_What is required_
In the entries below, how many lines contain the string "section"? Respond with the number only.

_Data to examine_

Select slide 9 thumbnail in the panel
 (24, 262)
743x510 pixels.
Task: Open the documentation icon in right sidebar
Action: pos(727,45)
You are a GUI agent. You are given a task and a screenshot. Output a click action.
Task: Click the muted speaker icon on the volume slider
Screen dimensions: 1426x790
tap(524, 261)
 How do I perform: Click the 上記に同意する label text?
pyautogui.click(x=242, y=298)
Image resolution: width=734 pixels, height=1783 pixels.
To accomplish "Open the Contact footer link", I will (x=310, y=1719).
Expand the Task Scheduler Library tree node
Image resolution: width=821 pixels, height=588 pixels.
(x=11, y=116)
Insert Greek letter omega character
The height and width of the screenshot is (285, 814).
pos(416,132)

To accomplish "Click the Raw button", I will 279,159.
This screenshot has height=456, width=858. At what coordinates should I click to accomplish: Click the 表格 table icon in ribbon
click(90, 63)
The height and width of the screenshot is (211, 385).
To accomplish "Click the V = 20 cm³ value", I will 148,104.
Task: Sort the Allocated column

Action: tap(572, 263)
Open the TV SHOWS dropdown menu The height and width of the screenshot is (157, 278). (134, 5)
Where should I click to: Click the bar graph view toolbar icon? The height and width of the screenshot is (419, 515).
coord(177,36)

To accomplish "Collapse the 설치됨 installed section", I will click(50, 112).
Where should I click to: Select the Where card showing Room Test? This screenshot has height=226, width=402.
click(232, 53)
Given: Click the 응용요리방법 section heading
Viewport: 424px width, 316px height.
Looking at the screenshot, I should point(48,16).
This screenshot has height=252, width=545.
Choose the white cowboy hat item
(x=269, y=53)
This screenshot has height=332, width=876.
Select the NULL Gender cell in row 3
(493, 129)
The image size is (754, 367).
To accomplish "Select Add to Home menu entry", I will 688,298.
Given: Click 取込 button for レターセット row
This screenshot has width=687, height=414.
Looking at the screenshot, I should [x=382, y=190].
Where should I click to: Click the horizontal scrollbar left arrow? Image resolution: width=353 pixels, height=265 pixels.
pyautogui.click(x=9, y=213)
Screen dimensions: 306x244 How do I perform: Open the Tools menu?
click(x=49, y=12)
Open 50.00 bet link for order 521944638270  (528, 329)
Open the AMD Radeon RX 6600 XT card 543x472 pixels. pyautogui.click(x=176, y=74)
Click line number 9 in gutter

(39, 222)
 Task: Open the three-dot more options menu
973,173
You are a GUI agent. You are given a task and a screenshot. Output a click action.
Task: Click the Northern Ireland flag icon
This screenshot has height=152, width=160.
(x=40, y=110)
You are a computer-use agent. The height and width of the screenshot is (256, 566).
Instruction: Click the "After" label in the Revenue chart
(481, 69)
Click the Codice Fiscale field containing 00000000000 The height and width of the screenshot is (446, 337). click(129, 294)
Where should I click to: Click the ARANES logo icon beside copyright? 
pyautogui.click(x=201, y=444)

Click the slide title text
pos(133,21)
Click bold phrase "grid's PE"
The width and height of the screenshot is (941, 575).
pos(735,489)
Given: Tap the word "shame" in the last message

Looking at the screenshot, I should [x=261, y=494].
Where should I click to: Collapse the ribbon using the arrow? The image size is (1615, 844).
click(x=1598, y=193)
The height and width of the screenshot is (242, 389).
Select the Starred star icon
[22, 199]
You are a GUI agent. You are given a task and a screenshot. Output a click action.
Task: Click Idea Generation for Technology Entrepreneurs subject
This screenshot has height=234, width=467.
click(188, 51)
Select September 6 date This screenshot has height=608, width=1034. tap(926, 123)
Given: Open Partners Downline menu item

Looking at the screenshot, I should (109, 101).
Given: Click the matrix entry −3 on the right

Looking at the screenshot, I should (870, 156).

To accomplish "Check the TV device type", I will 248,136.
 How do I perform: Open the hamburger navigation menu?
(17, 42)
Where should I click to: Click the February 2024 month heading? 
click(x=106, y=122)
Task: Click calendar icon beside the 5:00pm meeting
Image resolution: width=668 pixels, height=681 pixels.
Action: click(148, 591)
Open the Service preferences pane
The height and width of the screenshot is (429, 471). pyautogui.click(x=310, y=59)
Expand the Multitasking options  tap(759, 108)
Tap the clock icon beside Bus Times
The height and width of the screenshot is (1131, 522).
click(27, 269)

_Reply to the task_
2